▶ Source records
--- START ---

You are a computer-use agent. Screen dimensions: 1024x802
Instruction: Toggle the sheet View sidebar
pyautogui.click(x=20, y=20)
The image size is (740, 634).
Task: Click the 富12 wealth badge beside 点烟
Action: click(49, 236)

--- END ---

▶ Your goal
Using the material above, retype every line without altering it.

▶ Response for this exercise
You are a computer-use agent. Screen dimensions: 1024x802
Instruction: Toggle the sheet View sidebar
pyautogui.click(x=20, y=20)
The image size is (740, 634).
Task: Click the 富12 wealth badge beside 点烟
Action: click(49, 236)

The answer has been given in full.